Acer Aspire 5741G im Test: Office-Notebook mit Core i3-Prozessor
Bedienung
Durch das breite Display findet sich reichlich Platz für die Tastatur. Alle Tasten befinden sich am richtigen Platz und auch ein separater Ziffernblock hat Platz. Der Tastenanschlag fällt weich aus. Verarbeitungsschwächen zeigen sich bei einem festeren Druck auf die Tastatur. Über die gesamte Fläche gibt diese leicht nach.
Das Touchpad befindet sich etwas nach links gerückt auf der Handballenauflage. Somit stört das Touchpad beim Tippen nicht. Einmal mehr kommt bei einem Einsteiger-Notebook lediglich eine Tastenwippe zum Einsatz. Dadurch ist nur am jeweiligen Ende der Tastendruck korrekt.
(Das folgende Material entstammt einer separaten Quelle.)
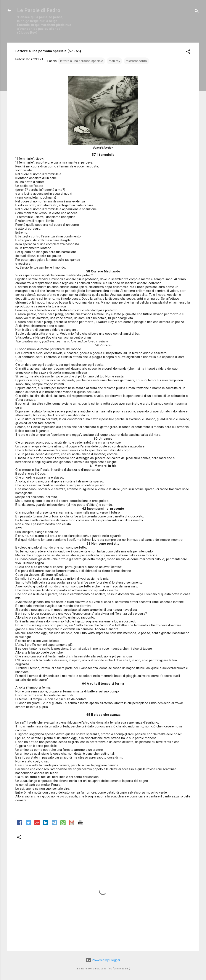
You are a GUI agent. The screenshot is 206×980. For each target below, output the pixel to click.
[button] (188, 52)
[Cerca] (196, 12)
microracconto (136, 61)
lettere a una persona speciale (81, 61)
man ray (114, 61)
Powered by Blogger (103, 960)
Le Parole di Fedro (39, 10)
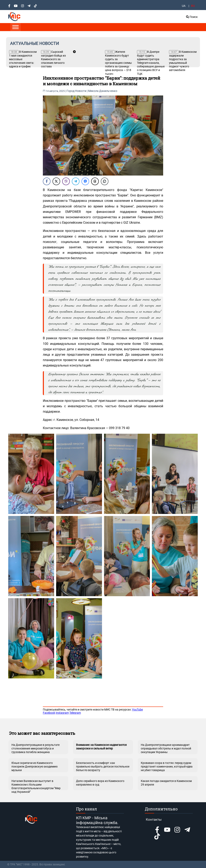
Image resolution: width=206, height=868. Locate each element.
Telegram (75, 713)
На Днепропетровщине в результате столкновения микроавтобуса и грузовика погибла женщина (35, 748)
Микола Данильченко (103, 91)
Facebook (49, 713)
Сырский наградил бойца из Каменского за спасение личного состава (53, 59)
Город (70, 91)
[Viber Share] (66, 181)
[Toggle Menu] (15, 27)
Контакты (154, 819)
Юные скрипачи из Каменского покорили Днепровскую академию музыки (34, 766)
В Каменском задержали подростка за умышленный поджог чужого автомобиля (183, 61)
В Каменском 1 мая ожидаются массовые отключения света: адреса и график (23, 59)
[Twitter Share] (56, 181)
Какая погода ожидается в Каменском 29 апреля (166, 783)
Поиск (192, 17)
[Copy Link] (104, 181)
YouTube (137, 709)
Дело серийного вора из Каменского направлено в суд (100, 783)
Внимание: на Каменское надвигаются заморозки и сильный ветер (101, 747)
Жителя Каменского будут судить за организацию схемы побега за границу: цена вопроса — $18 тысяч (118, 63)
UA (184, 6)
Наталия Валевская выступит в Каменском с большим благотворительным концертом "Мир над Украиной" (36, 785)
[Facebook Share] (47, 181)
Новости (81, 91)
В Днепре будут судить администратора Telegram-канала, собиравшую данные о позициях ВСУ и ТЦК (151, 63)
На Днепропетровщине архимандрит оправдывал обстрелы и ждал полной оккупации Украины (166, 748)
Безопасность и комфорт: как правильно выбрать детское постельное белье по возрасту (103, 766)
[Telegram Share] (76, 181)
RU (193, 6)
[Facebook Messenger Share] (85, 181)
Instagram (62, 713)
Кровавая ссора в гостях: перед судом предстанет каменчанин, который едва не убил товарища (166, 766)
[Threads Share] (95, 181)
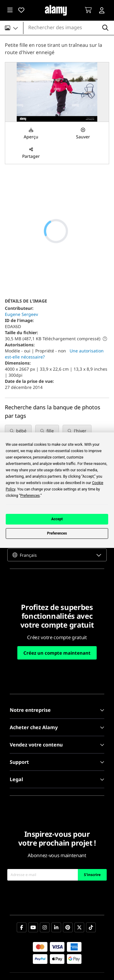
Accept (57, 519)
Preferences (57, 533)
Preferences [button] (30, 495)
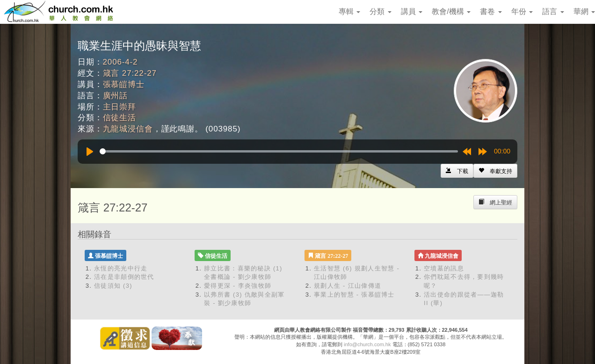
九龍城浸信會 (128, 129)
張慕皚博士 (123, 84)
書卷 (491, 11)
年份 (522, 11)
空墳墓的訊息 (444, 268)
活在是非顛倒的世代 (124, 277)
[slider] (279, 151)
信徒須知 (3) (113, 285)
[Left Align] (495, 171)
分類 (380, 11)
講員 (412, 11)
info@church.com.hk (367, 344)
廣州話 (116, 95)
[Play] (90, 152)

Schnittstellen: Lediglich Standardkost
Acer stattet das 5741G nur mit den nötigsten Schnittstellen aus. Dazu zählen drei USB-Ports und ein Gigabit-LAN-Anschluss. Das Bild kann wahlweise per HDMI oder VGA ausgegeben werden. Drahtlos mit anderen Rechnern lässt sich das Notebook per WLAN verbinden. Ein eSata-Anschluss für externe Festplatten fehlt ebenso wie ein Display-Port oder ein Expresscard-Slot. Der Kartenleser befindet sich an der Front. Beim Betriebssystem kommt Windows 7 Home Premium in der 64-Bit Version zum Einsatz.
Fazit: Gute Rechenleistung ab 630 Euro
Das Acer Aspire 5741G ist ein unspektakuläres Office-Notebook mit nur wenigen Stärken aber auch kaum Schwächen. Dank des Intel Core i3-Prozessors verfügt das Notebook über eine gute Rechenleistung. Dem gegenüber stehen jedoch mäßige Akkulaufzeiten. Zwar bietet das Acer Aspire 5741G vor allem technisch für seinen Preis von 630 Euro sehr viel, jedoch merkt man dem Notebook seinen geringen Preis an der ein oder anderen Stelle an.